Ginsenoside Rd Protects Against Cerebral Ischemia-Reperfusion Injury Via Decreasing the Expression of the NMDA Receptor 2B Subunit and its Phosphorylated Product.

Abstract

Ginsenoside Rd (GSRd) is one of the active ingredients in ginseng. Recent studies have shown that GSRd can protect against cerebral ischemia through several pathways, one of which is mediated by the N-methyl-D-aspartate receptor (NMDAR). In this study, we aimed to investigate the effects of GSRd on the phosphorylation of the NMDAR 2B subunit (NR2B subunit) in cerebral ischemia.

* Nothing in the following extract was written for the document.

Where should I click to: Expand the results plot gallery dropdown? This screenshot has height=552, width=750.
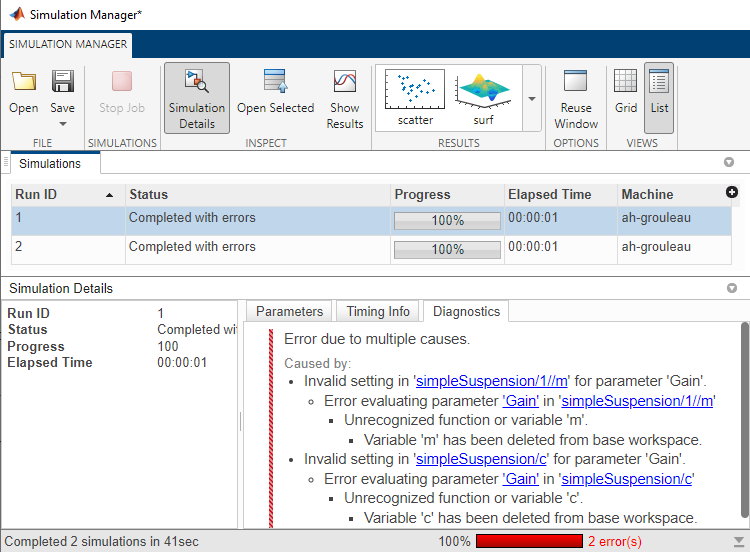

Ischemia-reperfusion injury (IRI) models induced by transient middle cerebral artery occlusion (MCAO) and oxygen glucose deprivation (OGD) were used to mimic in vivo or in vitro injury during cerebral ischemia. The models were pretreated or post-treated with GSRd after MCAO or OGD. As a vehicle control, 1,3-propanediol was used. The expression levels of the NR2B subunit and the phosphorylated NR2B subunit were determined using western blotting. GSRd significantly improved the behavior score, infarct volume, and viability of the cultured neurons after ischemia. GSRd inhibited the hyperphosphorylation of NR2B subunit and decreased the expression levels of NR2B subunit in cell membrane but did not change their levels in the total proteins after IRI. GSRd protected Sprague-Dawley rats and cultured neurons from IRI via inhibiting the hyperphosphorylation of NR2B subunit and decreasing its expression levels in cell membrane.